- _Try it_: Lines with the string "axis" are to be identified in the listing and copied.

- _Material for the task_:
====

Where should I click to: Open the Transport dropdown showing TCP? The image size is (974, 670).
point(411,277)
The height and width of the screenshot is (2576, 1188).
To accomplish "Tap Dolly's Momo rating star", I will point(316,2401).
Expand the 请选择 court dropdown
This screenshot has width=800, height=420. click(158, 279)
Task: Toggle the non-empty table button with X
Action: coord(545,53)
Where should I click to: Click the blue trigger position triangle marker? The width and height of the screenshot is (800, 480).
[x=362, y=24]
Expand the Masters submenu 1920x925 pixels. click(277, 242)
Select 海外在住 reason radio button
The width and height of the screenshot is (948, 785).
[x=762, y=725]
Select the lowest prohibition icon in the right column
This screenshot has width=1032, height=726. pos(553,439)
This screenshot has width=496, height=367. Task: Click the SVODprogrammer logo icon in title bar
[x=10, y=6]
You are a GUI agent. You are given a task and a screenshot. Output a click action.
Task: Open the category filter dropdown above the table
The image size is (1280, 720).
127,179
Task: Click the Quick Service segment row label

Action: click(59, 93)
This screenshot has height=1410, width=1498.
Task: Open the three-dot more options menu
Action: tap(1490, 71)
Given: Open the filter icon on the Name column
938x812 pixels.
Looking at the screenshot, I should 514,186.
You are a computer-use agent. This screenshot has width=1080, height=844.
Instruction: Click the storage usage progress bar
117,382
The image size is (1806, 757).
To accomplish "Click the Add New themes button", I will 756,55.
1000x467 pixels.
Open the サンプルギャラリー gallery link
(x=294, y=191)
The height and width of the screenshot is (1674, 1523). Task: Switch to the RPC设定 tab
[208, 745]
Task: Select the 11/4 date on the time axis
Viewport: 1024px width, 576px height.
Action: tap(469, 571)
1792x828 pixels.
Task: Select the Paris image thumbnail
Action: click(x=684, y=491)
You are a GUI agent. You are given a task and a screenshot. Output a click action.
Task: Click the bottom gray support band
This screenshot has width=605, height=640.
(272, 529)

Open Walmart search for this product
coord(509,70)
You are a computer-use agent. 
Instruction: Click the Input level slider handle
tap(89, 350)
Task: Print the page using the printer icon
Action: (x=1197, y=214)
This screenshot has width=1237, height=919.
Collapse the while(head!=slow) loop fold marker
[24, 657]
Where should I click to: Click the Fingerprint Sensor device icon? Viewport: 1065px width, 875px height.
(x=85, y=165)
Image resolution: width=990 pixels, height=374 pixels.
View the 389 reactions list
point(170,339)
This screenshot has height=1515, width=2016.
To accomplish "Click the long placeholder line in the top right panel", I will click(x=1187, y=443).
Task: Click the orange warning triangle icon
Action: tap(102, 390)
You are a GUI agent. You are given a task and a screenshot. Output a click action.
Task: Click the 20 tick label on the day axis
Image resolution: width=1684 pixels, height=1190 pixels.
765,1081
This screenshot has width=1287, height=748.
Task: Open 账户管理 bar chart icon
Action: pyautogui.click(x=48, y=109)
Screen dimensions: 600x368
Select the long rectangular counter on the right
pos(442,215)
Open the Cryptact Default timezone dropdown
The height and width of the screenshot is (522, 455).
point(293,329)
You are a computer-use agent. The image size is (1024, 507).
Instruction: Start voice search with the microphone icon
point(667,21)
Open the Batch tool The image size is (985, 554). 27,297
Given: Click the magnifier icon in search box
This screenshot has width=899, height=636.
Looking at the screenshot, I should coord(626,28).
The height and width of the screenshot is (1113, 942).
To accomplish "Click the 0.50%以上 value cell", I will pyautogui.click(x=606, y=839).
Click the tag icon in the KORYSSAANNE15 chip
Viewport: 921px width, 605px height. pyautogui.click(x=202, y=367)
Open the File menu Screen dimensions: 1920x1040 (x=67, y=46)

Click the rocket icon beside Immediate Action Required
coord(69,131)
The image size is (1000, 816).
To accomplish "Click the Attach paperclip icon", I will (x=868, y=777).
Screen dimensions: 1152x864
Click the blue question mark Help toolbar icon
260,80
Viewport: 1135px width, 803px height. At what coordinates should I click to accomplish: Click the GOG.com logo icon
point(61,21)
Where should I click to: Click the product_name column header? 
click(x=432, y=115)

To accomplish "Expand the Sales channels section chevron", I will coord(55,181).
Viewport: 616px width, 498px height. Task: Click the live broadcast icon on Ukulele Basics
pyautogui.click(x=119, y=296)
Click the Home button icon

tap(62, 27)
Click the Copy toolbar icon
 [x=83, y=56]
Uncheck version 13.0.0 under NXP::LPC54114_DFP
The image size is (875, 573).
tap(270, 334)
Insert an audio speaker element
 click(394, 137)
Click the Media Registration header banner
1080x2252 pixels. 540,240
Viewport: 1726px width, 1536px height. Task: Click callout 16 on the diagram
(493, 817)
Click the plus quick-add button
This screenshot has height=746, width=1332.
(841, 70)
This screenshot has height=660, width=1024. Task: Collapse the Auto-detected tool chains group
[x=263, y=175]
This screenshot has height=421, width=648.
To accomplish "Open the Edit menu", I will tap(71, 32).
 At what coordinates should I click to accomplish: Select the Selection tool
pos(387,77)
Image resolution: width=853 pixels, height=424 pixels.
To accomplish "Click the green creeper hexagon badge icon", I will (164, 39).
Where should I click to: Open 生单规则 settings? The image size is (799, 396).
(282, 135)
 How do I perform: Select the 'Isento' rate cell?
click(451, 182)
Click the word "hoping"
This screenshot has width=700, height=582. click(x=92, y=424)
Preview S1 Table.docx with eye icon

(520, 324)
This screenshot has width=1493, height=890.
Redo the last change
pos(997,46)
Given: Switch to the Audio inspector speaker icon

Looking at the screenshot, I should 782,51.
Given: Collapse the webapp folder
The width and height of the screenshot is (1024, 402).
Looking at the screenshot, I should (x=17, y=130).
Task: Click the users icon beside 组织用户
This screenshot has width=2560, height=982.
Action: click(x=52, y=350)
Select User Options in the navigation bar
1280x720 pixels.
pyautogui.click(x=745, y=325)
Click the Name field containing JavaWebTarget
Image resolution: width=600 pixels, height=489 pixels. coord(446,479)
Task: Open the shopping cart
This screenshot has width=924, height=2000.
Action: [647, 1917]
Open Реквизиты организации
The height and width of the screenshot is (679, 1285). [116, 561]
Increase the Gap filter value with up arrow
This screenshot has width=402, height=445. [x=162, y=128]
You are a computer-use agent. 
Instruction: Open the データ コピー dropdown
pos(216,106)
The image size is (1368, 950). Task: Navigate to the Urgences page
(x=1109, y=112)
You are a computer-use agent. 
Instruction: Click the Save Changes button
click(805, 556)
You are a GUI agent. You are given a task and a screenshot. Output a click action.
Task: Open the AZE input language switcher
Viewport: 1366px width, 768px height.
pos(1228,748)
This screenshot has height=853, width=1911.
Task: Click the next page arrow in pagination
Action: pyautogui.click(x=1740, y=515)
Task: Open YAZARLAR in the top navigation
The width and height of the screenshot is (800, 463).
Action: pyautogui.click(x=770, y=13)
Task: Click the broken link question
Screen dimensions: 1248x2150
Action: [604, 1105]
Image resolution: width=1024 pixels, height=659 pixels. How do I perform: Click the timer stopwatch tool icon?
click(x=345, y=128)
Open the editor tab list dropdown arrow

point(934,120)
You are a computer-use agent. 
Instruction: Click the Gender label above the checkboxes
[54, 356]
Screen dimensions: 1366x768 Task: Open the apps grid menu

====

- _Exercise response_:
Task: Select the 11/4 date on the time axis
Task: Click the 20 tick label on the day axis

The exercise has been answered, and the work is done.